* _YOUR OBJECTIVE_:
Please write every entry out again, exactly as it reads below.

Records from a data source:
__________________________________________________
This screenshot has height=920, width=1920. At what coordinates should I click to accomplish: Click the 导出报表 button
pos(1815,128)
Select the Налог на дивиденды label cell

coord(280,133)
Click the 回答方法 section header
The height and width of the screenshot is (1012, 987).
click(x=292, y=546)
__________________________________________________
* _EXERCISE ANSWER_:
This screenshot has height=920, width=1920. At what coordinates should I click to accomplish: Click the 导出报表 button
pos(1815,128)
Select the Налог на дивиденды label cell

coord(280,133)
Click the 回答方法 section header
The height and width of the screenshot is (1012, 987).
click(x=292, y=546)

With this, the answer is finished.